What This Means for You
For patients, the low LoA explains why brand-name drugs carry hefty price tags. Companies spend billions on research, clinical trials, and navigating regulatory hurdles, knowing most candidates will crash and burn. The few that succeed—like Humira® or Novo Nordisk’s Ozempic®—must generate enough revenue to cover those losses. But there’s hope: understanding LoA helps companies make smarter bets, potentially lowering costs in the long run. Plus, advances like AI-driven drug discovery are starting to boost success rates by predicting which molecules are most likely to work.
Your Guide to Navigating Drug Costs:
Ask About Generics: Once a drug’s patent expires (typically 20 years from filing), generics can offer the same benefits at a fraction of the cost. Check with your pharmacist about generic options.
Explore Assistance Programs: Many drug companies, like Pfizer or AbbVie, offer patient assistance programs to reduce costs for uninsured or low-income patients. Visit their websites or ask your doctor.
Talk to Your Doctor: If a medication is too expensive, discuss alternatives with similar effects. For example, older drugs may be cheaper but just as effective for your condition.

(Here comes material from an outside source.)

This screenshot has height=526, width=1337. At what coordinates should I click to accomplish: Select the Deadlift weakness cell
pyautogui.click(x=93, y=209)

Stay Informed: Use resources like GoodRx to compare prices at local pharmacies or find discounts. Apps like SingleCare can also help you save.
The Road Ahead
The 14.3% LoA is a stark reminder of the gamble behind every new drug. Yet, it’s also a call to action. By understanding these odds, companies can refine their strategies, governments can incentivize innovation, and patients can advocate for fairer pricing. For now, the next time you wince at a prescription bill, remember the long, risky road that drug took to reach you—and push for solutions that make life-saving treatments more accessible.
This article is based on Alexander Schuhmacher’s 2025 study on the likelihood of approval for new drugs, supplemented by insights from peer-reviewed research in journals like JAMA and Nature Reviews Drug Discovery to provide a clear, engaging look at a complex topic.